Instructions for the task:
Decide whether each statement below agrees with the passage on racism, answering yes or no and quoting the words of the passage that settle it: (a) The post's author expects people fighting racial injustices to teach them. (b) The commenter took Black Studies in high school. (c) The post's author says they will assume they know what needs to be done.

Source passage:
Segment Open

What am I not getting? I’m not getting how treating everyone equally is wrong, or insulting. What I want to understand is that when I say “I don’t see color,” I’m not saying I don’t see your blackness or redness or gayness or browness; what I’m saying is that I want to treat you like a human being that deserves love, kindness, freedom to do what you want. You deserve my open mind, my laughter, my tears, my thoughts, my compassion, my trust, my forgiveness, and my attention. I know that others do not and I acknowledge that. I will fight for it if I see it happen in front of me, in print, and when I can. I will fight, as I would for any human being that is being oppressed. I will ask, what can I do? Not assume that I know what needs to be done. I would do that for anyone – regardless of color, creed, gender, sexual orientation, or religion. And that is what I don’t understand – how, if I do this, it’s insulting. What am I missing? Maybe the difference is personal one to one interaction versus cultural interaction. Maybe my problem is to think that these simple words will overcome an entire cultural problem.
I feel like I am lacking something key, some light, some enlightenment and then I will understand and find a voice. I am lost when I cannot communicate clearly and this… this issue… Racism and Discrimination… it needs, requires, demands clear and thoughtful communication.
I will continue to educate myself. I do not expect anyone who is fighting racial injustices to teach me. If I teach myself, I will own the light bulb that goes off. I will continue to stand up for the wrongs I see happen and ask, what can I do? I do not expect to sit idly by and let others do the heavy lifting. I will listen. And today, I will listen hard. Today, when yet another black man has been shot by a white police officer, in front of his girlfriend and a child, is not the day to have a dialogue about helping. Maybe. Maybe not. We have to mourn the dead and the stupidity before we can find the strength to combat it.
Right now, I am simply sad for the entire human race.
-TDD
I think your efforts are admirable. I frankly don’t believe it’s possible to grow up American and not get some racist programming, no matter what your own ethnicity, religion and gender is. Everyone who doesn’t go through a conscious process of dealing with it, as you are, continues to suffer by the negative influence of it. I got lucky in having things like Black Studies in high school (I’m a white male), which had a big influence at an age when I was still “plastic”.

Segment Closed

Entries drawn from a collection:
Segment Open

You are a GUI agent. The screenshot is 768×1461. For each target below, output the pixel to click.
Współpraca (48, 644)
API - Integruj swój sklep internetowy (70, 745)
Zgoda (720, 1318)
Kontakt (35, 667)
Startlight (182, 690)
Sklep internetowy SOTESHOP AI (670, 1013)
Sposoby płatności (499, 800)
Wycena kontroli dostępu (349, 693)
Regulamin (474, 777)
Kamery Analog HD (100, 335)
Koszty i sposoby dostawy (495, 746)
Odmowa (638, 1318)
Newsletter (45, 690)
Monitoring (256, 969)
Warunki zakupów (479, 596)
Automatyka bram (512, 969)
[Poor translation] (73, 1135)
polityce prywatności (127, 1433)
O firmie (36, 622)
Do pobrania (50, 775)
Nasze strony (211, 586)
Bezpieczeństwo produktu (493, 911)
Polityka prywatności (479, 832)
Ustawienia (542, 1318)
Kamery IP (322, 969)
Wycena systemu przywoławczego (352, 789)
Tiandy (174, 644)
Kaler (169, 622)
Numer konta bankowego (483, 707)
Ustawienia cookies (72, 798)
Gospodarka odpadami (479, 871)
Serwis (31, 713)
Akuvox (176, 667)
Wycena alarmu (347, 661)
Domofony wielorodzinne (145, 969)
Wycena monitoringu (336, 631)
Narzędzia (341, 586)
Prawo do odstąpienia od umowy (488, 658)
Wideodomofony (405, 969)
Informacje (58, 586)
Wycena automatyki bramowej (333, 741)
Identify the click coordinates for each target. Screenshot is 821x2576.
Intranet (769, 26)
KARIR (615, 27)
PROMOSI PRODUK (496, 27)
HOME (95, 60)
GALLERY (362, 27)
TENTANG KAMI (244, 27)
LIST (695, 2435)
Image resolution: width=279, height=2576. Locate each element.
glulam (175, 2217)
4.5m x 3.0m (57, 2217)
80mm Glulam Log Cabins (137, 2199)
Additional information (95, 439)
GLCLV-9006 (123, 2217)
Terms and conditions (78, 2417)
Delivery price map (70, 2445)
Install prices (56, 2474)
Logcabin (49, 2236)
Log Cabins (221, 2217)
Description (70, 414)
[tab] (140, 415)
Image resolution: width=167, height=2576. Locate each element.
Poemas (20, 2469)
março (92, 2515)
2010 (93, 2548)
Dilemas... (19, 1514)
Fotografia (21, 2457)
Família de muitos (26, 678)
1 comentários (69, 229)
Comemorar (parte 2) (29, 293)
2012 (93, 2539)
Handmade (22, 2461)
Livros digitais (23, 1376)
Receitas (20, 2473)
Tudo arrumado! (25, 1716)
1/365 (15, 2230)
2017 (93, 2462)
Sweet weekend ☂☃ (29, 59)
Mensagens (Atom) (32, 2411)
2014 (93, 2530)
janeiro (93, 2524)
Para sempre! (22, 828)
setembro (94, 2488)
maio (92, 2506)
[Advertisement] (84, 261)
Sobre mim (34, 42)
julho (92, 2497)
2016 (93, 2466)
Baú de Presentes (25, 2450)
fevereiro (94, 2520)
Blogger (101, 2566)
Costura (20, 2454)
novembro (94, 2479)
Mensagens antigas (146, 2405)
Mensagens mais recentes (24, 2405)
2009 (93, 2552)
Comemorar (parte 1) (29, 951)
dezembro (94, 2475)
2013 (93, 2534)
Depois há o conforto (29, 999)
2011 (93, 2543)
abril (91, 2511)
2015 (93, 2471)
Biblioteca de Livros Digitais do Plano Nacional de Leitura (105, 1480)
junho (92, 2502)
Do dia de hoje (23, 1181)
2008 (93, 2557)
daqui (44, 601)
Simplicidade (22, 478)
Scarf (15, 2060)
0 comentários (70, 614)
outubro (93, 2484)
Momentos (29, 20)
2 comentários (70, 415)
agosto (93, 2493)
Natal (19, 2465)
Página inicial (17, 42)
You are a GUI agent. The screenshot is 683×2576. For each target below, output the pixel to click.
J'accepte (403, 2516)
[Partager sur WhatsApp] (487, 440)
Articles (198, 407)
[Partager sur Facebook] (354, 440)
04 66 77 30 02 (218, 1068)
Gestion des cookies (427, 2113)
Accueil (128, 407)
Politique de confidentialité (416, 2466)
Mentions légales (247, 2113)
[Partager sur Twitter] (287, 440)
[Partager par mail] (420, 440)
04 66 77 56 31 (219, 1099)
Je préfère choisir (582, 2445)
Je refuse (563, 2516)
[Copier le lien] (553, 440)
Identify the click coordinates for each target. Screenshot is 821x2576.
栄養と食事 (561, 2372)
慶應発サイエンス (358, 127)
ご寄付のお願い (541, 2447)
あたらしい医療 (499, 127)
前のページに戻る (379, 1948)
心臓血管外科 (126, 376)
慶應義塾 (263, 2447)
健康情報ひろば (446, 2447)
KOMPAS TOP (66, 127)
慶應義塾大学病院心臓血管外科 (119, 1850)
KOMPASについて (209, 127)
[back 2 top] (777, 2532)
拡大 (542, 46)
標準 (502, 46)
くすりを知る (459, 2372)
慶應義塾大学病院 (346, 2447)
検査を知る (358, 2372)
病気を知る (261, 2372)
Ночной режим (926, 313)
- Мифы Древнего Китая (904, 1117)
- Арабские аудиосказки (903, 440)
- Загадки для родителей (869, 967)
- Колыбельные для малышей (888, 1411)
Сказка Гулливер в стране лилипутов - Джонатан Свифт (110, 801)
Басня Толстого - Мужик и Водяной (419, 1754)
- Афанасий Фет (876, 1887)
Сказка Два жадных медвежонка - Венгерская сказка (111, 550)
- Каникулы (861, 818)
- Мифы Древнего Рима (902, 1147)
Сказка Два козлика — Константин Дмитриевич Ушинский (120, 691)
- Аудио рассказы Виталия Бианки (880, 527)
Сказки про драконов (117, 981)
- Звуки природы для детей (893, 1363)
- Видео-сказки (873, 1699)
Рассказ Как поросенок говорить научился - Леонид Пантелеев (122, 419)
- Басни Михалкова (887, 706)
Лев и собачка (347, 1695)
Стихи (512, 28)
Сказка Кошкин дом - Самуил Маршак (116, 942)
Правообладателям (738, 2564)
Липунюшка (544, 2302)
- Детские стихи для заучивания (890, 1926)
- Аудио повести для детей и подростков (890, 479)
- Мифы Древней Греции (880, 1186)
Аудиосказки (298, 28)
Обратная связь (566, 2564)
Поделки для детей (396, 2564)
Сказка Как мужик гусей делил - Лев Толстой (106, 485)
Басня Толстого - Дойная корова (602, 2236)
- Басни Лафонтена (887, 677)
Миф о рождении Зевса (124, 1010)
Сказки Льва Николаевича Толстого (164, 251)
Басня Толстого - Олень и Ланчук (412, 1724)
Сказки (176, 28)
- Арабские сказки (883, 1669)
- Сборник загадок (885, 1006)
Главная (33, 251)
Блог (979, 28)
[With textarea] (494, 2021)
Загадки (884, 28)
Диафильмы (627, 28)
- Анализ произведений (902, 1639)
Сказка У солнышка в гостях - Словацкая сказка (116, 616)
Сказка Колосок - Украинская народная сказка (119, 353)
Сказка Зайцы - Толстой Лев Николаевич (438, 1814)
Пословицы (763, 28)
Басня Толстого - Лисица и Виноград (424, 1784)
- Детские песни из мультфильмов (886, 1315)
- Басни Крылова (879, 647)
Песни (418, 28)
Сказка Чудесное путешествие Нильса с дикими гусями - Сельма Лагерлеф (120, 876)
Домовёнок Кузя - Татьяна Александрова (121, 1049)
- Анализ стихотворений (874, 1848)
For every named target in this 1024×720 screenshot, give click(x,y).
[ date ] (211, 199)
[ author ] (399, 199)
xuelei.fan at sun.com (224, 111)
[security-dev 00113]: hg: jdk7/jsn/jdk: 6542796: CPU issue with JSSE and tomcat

Segment Closed

Task response:
(a) No: "I do not expect anyone who is fighting racial injustices to teach me."
(b) Yes: "I got lucky in having things like Black Studies in high school"
(c) No: "Not assume that I know what needs to be done."